Create a version of (BSD-licensed!) ld.so that will execute the program in a separate address space from its libraries. So the "procedure call" will call the stub in the BSD licensed ld.so which will just "pass a message" to the real shared library and return a result code to the application.

There are at least two interesting problems to be addressed:
  1. passing pointers, and
  2. implementing functions that manipulate the whole process state (e.g. setuid, execve, fork, etc.)
The problem of passing pointers can be easily solved in the case of data pointers - just map the application memory into the dynamic linker's memory. Sharing run-time data cannot, IMHO, be considered as a derivative work.

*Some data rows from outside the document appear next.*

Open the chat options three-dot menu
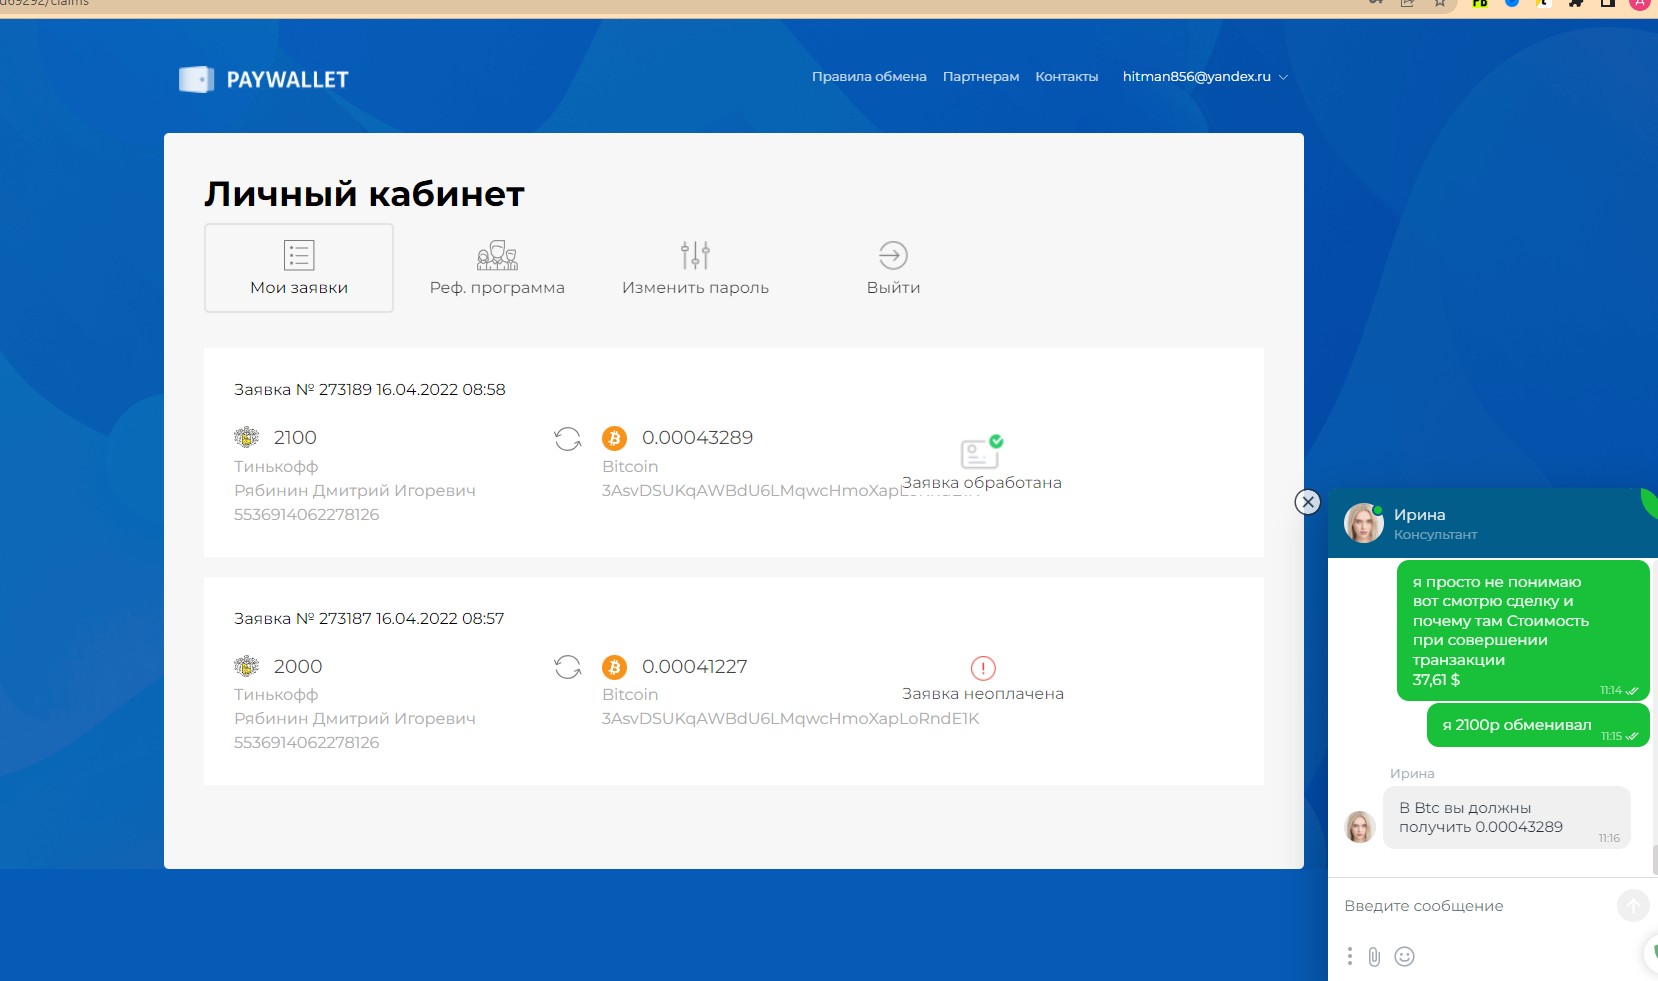 point(1349,957)
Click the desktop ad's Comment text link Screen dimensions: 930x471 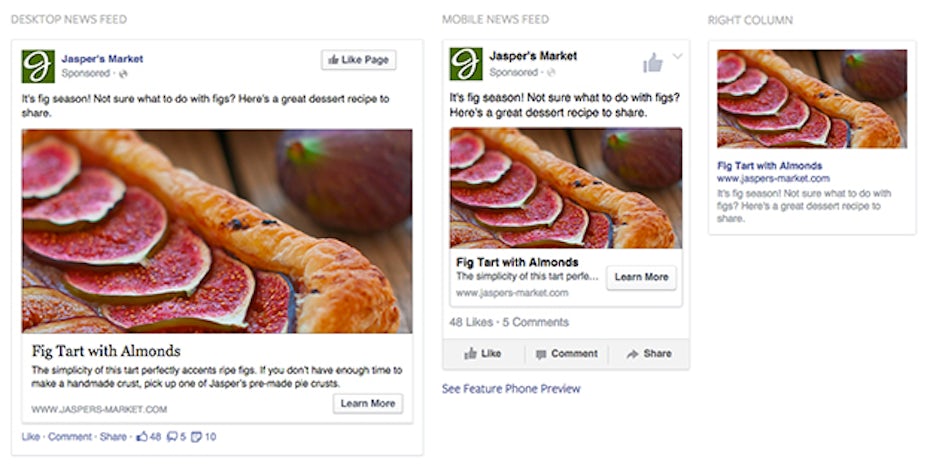pos(70,437)
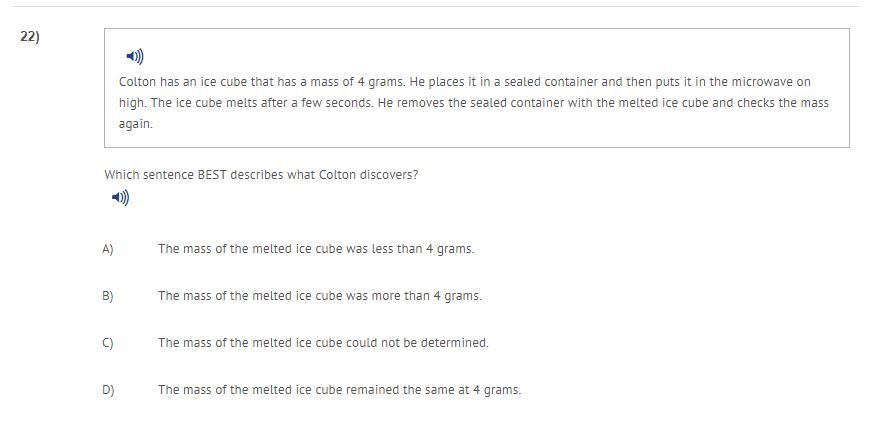The height and width of the screenshot is (430, 877).
Task: Choose answer choice letter C)
Action: [x=108, y=343]
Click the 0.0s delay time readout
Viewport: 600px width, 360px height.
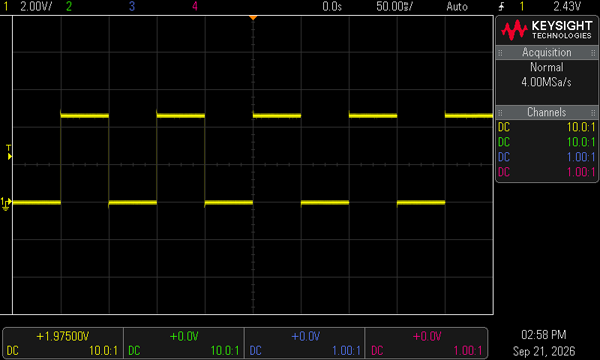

More interesting problem is passing of code pointers. Excluding self-modifying code, the dynamic linker does not make code segments of the dynamic library available to the executable or vice-versa. Dynamic library and the executable share code only with the dynamic linker, not mutually. First time when a callback is called in the "other" module, SIGSEGV is received. Special handler can then "patch" the pointer to point into some trampoline code within the dynamic linker, and then that trampoline code forwards the call to its real destination.

The second class of problems could be solved partly within the kernel and partly within the dynamic loader. E.g. by making the dynamic linker, the executable and dynamic libraries share the same process-structure except for memory maps.

Beware! This is just a wild idea. It may or may not be feasible in practice and it may or may not circumvent GPL. Nevertheless, it is an interesting technical problem.

This scheme may or may not have found a loophole in the GPL. Quoting Werner Koch:
Just for the record: Linking is only one indication that the whole is a derived work. There is no one to one relation ship and in particular even two separate processes might make up a derived work.
IMHO, this statement just illustrates the problem with GPL: there is no clear definition of derived work.

1 comment:

Anonymous said...

Note that you're not trying to discover a "loophole in GPL", but a loophole in what the legal system considers "derivative work". Since in a court of law intent counts for much, I don't think a technicality will improve matters.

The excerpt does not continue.